Ora, o debate em torno da cogência das resoluções dos conselhos vinculados ao Poder Executivo não prospera. Primeiro porque, muito embora a Constituição Federal enuncie a tripartição dos poderes entre Executivo, Legislativo e Judiciário, esta separação não é absoluta, conforme estabelece o art. 84, IV: “Compete privativamente ao Presidente da República: IV – sancionar, promulgar e fazer publicar as leis, bem como expedir decretos e regulamentos para sua fiel execução [...]”. Daí se impõe o que o Poder Executivo tem o poder-dever de legislar de forma específica em relação à regulamentação de leis. Neste sentido, já lecionou Ingo Wolfgang Sarlet ao discorrer sobre o Conama, conselho que também é vinculado ao Poder Executivo e igualmente previsto em lei federal: nesse segmento, partiu-se do pressuposto de que a competência [do conselho] de expedir resoluções insere-se dentro do chamado poder regulamentar do executivo, [...] o poder executivo, ao expedir os regulamentos, contribui e complementa a ordem jurídico-legislativa [...].6

Assim, mesmo que as resoluções do Conanda não sejam atos normativos primários, como já foi salientado pelo Supremo Tribunal Federal, em especial pelo ministro Carlos Ayres Brito, em face do Conselho Nacional de Justiça – CNJ7, são secundários em razão de sua derivação de lei. Portanto, sem a possibilidade de inovar no ordenamento jurídico.

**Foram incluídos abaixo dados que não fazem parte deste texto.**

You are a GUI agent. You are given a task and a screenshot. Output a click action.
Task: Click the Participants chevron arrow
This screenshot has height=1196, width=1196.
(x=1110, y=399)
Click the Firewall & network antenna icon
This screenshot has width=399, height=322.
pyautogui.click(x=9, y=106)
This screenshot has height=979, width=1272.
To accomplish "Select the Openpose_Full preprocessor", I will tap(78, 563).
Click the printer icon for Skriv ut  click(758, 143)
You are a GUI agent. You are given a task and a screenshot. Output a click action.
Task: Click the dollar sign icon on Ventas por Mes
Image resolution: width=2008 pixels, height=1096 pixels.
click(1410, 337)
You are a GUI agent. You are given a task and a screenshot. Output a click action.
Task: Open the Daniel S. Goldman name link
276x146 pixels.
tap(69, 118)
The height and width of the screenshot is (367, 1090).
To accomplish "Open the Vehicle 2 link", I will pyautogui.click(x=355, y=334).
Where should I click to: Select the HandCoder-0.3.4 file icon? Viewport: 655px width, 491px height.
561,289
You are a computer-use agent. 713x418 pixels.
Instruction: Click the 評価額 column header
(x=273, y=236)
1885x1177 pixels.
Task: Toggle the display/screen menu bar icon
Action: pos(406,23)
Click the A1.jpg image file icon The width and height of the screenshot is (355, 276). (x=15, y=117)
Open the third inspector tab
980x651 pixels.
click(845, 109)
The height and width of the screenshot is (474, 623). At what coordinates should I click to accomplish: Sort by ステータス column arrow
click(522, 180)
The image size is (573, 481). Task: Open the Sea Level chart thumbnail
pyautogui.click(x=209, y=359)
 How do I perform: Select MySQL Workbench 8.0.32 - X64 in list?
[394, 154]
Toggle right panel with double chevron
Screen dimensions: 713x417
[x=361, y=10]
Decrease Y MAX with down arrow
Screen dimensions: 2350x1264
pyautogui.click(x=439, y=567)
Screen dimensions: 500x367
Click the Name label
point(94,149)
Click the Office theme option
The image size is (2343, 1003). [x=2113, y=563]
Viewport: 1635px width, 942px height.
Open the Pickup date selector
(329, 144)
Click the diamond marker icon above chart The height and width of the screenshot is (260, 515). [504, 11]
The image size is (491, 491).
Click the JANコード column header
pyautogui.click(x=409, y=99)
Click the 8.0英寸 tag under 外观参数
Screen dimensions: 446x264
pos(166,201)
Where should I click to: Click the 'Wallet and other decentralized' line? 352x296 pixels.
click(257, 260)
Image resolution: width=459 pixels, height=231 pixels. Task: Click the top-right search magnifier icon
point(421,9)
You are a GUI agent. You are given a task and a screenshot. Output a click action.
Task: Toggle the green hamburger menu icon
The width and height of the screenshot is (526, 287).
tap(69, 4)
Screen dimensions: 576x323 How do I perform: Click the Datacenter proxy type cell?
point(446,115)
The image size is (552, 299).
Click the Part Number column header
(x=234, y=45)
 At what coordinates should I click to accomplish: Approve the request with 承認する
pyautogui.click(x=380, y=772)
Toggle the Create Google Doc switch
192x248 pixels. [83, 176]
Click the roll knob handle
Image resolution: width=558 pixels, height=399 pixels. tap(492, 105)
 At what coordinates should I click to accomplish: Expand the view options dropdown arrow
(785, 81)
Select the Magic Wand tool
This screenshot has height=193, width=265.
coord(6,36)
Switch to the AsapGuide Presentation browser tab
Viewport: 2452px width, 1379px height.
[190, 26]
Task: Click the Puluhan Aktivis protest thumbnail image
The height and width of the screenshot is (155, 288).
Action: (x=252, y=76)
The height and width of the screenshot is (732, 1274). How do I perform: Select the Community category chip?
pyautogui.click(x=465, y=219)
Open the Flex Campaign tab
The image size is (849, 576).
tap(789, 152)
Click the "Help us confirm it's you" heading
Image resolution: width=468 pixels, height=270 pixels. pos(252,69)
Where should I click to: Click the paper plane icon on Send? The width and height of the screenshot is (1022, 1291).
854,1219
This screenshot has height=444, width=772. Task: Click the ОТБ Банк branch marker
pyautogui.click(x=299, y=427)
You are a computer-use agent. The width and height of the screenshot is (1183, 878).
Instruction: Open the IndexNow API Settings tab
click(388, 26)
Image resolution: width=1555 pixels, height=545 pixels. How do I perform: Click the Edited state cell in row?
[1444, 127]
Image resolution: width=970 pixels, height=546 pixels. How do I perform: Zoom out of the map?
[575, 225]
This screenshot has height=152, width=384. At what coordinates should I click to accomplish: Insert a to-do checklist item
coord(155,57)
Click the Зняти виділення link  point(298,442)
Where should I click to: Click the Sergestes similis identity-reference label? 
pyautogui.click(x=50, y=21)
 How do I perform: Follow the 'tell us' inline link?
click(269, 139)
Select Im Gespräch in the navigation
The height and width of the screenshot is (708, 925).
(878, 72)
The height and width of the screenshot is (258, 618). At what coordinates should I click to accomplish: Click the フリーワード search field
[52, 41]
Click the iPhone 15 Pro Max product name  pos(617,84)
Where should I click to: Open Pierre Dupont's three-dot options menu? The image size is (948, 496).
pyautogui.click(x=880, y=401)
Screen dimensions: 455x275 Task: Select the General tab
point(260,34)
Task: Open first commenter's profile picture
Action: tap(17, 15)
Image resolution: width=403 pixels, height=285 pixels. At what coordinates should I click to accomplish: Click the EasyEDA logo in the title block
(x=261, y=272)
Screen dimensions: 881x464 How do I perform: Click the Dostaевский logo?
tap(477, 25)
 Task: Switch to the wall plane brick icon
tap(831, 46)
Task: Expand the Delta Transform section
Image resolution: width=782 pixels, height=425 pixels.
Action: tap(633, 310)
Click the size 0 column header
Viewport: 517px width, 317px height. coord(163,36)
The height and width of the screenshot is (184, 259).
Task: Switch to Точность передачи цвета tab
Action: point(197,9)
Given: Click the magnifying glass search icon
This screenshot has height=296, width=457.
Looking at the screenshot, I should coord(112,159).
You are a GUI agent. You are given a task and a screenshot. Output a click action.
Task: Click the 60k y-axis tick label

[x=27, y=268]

Mas também importa dizer que, como atos normativos que são, o Conanda – criado conforme a Lei nº 8.242/1991 – continua a deter o dever de regulamentar o Estatuto da Criança e do Adolescente. Dessa maneira, o art. 2º da referida lei estabelece as competências do conselho, entre elas, “elaborar as normas gerais da política nacional de atendimento dos direitos da criança e do adolescente, fiscalizando as ações de execução” (inc. I), observadas as linhas de ação e as diretrizes estabelecidas no ECA; e zelar pela aplicação da política nacional de atendimento dos direitos da criança e do adolescente (inc. II). Dito isso, importa verificarmos agora se a Resolução nº 163/2014 do Conanda ultrapassa os limites de sua competência, em outras palavras, se não inova no ordenamento jurídico e se, em assim sendo, se atém a regulamentar enunciados do ECA.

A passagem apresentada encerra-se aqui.